Pragmatically: I suppose that we embrace CSS/HTML/JS as object code. And I
mean this in a much more dramatic way than CoffeeScript or SASS. This is
finally starting to happen, thanks to browser support for things like source-
maps. This is one reason I contribute to ClojureScript!

Idealistically: We should be pushing for lower level platforms for code
distribution and execution, as well as host platform integration. Portable
Native Client and similar efforts shouldn't be so controversial.

------
phelmig
Next time when I want to explain why HTML/CSS can be a pain, I'll take this
example.

"Imagine it's 2013 and there is a website that has been online for years,
where the greatest hackers and entrepreneurs exchange exciting ideas.
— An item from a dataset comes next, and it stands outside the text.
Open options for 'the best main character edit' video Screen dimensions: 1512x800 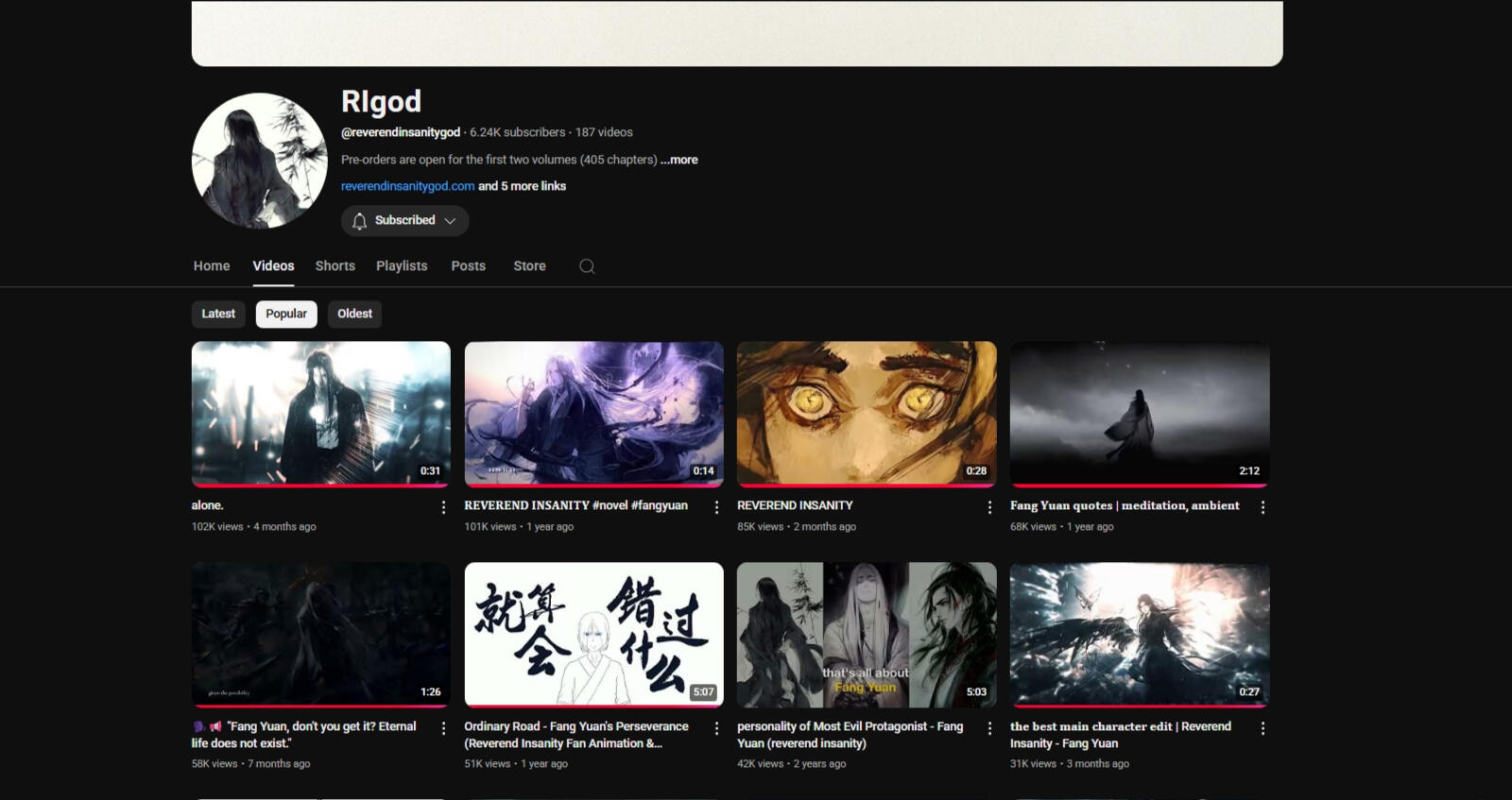point(1263,728)
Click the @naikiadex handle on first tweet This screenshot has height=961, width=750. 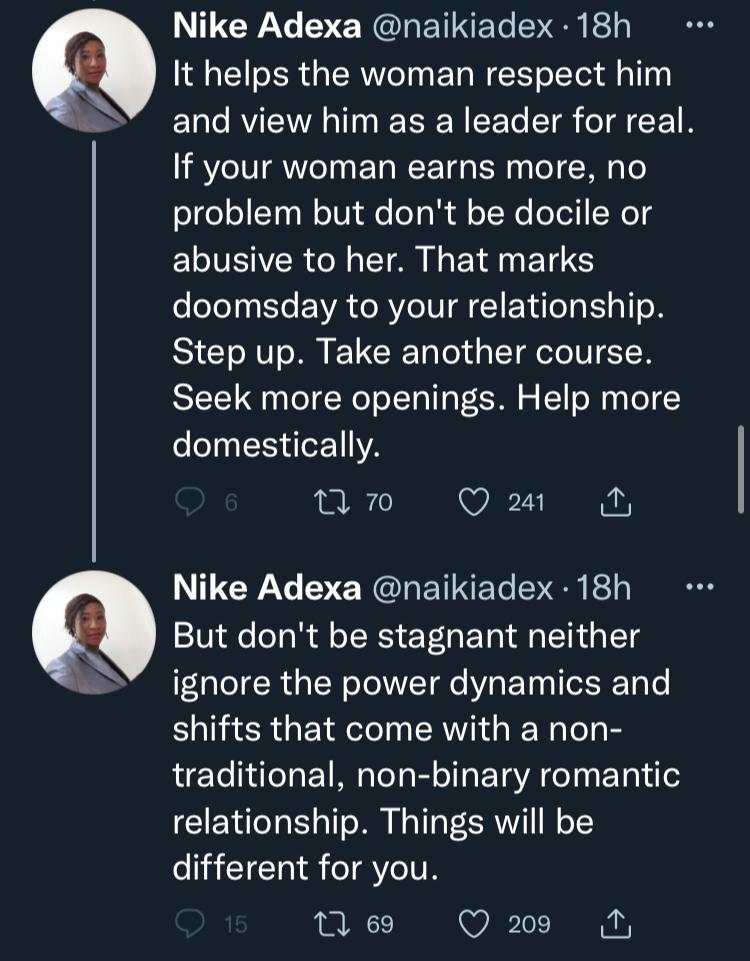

When
somebody posted an easy solution how to center something in HTML horizontal
AND verical it was the favored post on that site for a day" ... ;)

------
recuter
Before the inevitable complaints about CSS start flying in, you really
actually hate the Box Model and should direct your anger towards it. To wit,
the article itself says:

"Other Techniques

Absolute Centering is a great solution for centering, but there are other
methods that may fit more specific needs. The most commonly used or
recommended methods are Negative Margins, Transforms, Table-Cell, Inline-
Block, and now Flexbox. They are covered more in depth in other articles, so
I’ll only cover the basics here."

Pray your support matrix allows you to just stick to Flexbox soon and all of
this will start to feel like a bad dream from the bygone past.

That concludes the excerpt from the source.